Meek’s attorneys lashed out at the US government for leaking information to Rolling Stone.
“The allegations in your inquiry are troubling for a different reason: They appear to come from a source inside the government,” Meek’s attorney Eugene Gorokhov told Rolling Stone. “It is highly inappropriate, and illegal, for individuals in the government to leak information about an ongoing investigation.”
“We hope that the DOJ promptly investigates the source of this leak.”
Meek’s last public statement was in the form of a tweet on April 27 – His colleagues at ABC said Meek “fell off the face of the earth.”
Now this…
The Rolling Stone is now exclusively reporting that 7 months after the FBI raid on Meek’s home, Biden’s Justice Department is preparing to charge him for crimes unrelated to his work as a journalist.

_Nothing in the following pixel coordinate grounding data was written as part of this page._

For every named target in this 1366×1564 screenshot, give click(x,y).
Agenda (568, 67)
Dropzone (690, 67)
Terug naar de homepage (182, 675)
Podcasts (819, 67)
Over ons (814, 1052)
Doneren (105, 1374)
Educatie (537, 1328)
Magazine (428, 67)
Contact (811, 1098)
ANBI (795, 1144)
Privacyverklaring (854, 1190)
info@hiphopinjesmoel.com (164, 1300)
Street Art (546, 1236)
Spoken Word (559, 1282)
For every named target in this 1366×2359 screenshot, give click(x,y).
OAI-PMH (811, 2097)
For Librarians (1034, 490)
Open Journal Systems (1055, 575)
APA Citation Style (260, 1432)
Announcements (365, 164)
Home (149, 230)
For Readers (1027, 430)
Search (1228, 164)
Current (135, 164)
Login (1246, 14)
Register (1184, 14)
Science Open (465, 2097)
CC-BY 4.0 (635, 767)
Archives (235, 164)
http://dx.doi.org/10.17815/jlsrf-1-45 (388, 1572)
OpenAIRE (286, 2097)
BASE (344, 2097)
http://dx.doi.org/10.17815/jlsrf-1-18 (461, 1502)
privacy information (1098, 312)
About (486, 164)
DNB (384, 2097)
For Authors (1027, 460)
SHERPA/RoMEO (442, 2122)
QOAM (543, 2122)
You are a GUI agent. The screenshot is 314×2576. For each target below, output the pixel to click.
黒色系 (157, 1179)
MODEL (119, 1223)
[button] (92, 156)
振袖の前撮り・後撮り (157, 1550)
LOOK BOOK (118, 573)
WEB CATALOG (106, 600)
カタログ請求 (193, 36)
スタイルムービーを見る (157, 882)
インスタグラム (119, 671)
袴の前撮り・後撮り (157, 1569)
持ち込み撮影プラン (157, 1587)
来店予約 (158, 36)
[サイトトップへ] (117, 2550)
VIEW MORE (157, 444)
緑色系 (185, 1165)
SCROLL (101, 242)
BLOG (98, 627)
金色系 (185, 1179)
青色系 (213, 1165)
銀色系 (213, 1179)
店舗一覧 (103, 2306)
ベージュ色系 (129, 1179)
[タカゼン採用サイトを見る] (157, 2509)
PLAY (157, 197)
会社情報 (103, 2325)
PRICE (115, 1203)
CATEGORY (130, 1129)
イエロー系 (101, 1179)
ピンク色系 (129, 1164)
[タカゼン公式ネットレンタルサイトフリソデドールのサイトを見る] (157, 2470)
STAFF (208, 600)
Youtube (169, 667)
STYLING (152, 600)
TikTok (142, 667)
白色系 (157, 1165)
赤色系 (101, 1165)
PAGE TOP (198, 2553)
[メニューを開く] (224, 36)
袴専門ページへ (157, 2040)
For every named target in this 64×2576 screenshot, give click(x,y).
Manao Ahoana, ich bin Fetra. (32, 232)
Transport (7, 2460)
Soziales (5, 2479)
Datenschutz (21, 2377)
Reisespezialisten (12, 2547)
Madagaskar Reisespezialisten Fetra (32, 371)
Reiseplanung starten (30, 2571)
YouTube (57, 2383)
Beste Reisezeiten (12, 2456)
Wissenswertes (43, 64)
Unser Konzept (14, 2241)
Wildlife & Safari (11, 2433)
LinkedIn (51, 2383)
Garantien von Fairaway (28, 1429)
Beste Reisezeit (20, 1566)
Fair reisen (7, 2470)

“In the months leading up to the raid, Meek was finishing up work on a book for Simon & Schuster titled Operation Pineapple Express: The Incredible Story of a Group of Americans Who Undertook One Last Mission and Honored a Promise in Afghanistan, which he co-authored with Lt. Col. Scott Mann, a retired Green Beret. Several top-tier production companies, including Brad Pitt’s Plan B (Moonlight) and producers like Dana Brunetti (Captain Phillips), had been vying for the rights to Operation Pineapple Express, which was quietly acquired by Basil Iwanyk (Sicario).” The Rolling Stone reported.
“Sources say Meek had been running point on negotiations but then abruptly cut off communications. “He was texting and doing Zoom calls every day, and then he just stopped,” says one person involved with film rights negotiations. Sometime in the spring, Simon & Schuster mysteriously scrubbed Meek’s name from all press materials for the book as well as in most instances within the book itself, in which he played a central role in the narrative as a journalist who helped American-trained commandos escape Afghanistan amid the U.S. military’s chaotic withdrawal in 2021. (Meek is included in the character list in the book.) A Simon & Schuster representative declined comment.” The Rolling Stone reported.
The Rolling Stone reported:
MORE THAN SEVEN months after ABC producer James Gordon Meek was the subject of a dramatic Federal Bureau of Investigation raid, an indictment is being prepared by the Department of Justice to present to a grand jury, according to two sources familiar with the matter. The FBI had been tracking Meek for suspected criminal activity unrelated to his work as a journalist long before the April 27 raid, according to those sources as well as two others. Additionally, new details have emerged surrounding the matter. Rolling Stone has learned that the FBI seized nearly a dozen electronic devices belonging to the Emmy-winning investigative journalist during the predawn raid of his Arlington, Virginia, home, after which Meek abruptly resigned from ABC via email.
The FBI has previously confirmed that the agency had been “conducting court-authorized law-enforcement activity” on the morning of April 27 at Meek’s address. Meek’s attorney Eugene Gorokhov says, “I cannot comment on any pending investigations, but any decisions that need to be made right now are entirely within the government’s discretion.”
The Department of Justice is said to be taking extra precautions given Meek’s status as a journalist. The investigation, details of which are not publicly available, is moving at a deliberate pace that is typical for a high-profile subject, sources say. Complicating matters, the FBI allegedly found classified information on Meek’s laptop following the seizure, multiple sources say. The alleged possession of classified material would remain a separate matter, two of those sources add, and would likely not result in criminal charges.
The national-security investigative producer frequently worked on stories that involved sensitive materials and sourcing. He was best known for deep dives that included a series of reports on a 2017 ISIS ambush in Niger that left four American Green Berets dead. His reporting, which poked holes in the Pentagon’s official narrative of what really happened during the botched mission, was adapted into the 2021 feature-length documentary 3212 Un-Redacted for ABC’s sister company Hulu.